The Pennsylvania-based company has been grappling with delays at projects in Georgia and South Carolina, which led to the writedown. The US company's technology forms the basis of about half the world's atomic units.
Toshiba said in February that it expected to book a 712.5 billion yen (S$8.644 billion) writedown in its nuclear-power business, citing cost overruns at Westinghouse and diminishing prospects for atomic-energy operations.
The Japanese company's bond yields jumped at the end of December after it announced that the potential writedown would exceed the initially anticipated amount of US$87 million. Toshiba received approval to delay reporting third quarter earnings until April 11.

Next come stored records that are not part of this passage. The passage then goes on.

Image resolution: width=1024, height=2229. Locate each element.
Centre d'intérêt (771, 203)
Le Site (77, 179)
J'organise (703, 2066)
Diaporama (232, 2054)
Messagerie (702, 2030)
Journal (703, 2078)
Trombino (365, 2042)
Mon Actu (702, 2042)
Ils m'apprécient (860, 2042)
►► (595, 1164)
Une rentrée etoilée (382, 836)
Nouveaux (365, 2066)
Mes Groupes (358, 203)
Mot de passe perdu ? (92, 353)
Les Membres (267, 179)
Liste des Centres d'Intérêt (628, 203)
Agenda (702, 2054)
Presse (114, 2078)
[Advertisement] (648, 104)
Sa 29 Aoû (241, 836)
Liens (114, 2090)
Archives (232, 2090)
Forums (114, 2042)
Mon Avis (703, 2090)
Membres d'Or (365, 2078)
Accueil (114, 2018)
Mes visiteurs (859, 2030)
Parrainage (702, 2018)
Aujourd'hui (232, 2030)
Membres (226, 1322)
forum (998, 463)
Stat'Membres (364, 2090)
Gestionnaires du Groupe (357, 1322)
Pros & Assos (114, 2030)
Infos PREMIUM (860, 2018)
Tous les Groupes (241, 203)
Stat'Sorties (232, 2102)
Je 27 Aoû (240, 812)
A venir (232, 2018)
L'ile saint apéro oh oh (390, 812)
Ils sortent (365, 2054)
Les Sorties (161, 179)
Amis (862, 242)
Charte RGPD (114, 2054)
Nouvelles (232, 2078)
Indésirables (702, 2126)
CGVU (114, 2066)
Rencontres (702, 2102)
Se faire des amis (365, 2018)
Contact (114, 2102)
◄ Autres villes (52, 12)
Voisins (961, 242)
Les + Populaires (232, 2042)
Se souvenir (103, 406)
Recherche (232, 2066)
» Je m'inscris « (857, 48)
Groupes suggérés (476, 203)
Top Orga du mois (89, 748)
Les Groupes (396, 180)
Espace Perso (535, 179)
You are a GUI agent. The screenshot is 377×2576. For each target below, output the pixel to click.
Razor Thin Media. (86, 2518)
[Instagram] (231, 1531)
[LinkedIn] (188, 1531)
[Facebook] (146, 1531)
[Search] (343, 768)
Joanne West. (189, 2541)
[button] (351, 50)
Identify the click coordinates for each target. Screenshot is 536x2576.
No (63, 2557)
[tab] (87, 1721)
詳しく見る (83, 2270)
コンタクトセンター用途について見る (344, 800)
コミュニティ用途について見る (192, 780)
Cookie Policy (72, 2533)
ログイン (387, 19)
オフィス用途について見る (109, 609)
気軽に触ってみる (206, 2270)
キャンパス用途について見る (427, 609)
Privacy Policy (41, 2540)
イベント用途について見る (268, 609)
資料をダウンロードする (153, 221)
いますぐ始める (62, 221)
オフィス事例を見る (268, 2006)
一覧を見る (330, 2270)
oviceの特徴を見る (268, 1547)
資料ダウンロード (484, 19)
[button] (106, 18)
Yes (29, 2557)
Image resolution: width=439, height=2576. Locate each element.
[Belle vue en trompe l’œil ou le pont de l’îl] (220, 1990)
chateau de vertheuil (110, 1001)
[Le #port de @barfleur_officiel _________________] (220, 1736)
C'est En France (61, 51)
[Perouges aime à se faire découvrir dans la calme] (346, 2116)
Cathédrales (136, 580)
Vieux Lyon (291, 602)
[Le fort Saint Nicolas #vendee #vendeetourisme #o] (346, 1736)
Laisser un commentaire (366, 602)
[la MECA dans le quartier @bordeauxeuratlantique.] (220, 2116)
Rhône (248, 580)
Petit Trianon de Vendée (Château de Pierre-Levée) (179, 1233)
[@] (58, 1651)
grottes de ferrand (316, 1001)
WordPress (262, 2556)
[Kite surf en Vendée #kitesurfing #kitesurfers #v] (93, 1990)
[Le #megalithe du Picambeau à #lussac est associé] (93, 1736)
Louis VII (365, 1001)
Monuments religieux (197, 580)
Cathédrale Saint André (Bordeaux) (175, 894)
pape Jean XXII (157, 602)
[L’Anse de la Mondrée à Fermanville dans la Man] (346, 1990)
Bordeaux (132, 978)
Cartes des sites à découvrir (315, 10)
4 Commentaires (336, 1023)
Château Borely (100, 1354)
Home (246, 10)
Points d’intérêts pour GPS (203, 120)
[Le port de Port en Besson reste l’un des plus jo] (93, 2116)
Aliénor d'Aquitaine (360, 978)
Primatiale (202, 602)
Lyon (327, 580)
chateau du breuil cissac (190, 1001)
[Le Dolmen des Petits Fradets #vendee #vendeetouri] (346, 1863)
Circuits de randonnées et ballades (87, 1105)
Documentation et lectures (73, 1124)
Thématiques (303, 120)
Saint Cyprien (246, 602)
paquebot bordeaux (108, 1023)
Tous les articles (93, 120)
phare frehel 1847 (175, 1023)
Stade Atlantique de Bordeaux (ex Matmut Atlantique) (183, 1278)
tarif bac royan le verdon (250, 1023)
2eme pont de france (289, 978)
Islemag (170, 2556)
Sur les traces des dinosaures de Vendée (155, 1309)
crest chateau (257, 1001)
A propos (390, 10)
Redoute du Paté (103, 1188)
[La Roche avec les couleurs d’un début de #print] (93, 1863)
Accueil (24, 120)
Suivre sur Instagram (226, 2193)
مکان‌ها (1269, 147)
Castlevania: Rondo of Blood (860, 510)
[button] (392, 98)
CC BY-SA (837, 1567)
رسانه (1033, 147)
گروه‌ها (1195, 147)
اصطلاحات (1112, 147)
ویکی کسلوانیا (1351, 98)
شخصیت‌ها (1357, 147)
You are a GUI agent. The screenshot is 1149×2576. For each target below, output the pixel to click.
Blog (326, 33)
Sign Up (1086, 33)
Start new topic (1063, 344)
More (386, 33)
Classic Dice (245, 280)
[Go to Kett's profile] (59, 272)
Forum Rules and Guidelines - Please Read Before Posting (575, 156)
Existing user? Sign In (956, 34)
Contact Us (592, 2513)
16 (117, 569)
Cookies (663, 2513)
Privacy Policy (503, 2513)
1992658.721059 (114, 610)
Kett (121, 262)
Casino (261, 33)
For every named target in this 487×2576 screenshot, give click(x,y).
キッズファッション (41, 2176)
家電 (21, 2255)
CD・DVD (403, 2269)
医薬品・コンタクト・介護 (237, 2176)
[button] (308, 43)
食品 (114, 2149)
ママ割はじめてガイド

Toshiba's US$5.4 billion purchase of Westinghouse in 2006 may have seemed promising at the time. In 2005, the US government gave nuclear developers a package of tax credits, loan guarantees and cost-overrun backstops.
Westinghouse signed deals in 2008 to build four reactors for Southern Co and Scana Corp, the first US nuclear plants since the 1979 accident at Three Mile Island to be approved for construction by regulators.
But costs for the reactors increased after stricter safety standards were put in place in the wake the 2011 Fukushima nuclear accident in Japan. On top of that, a plunge in natural gas prices has made nuclear generation less attractive.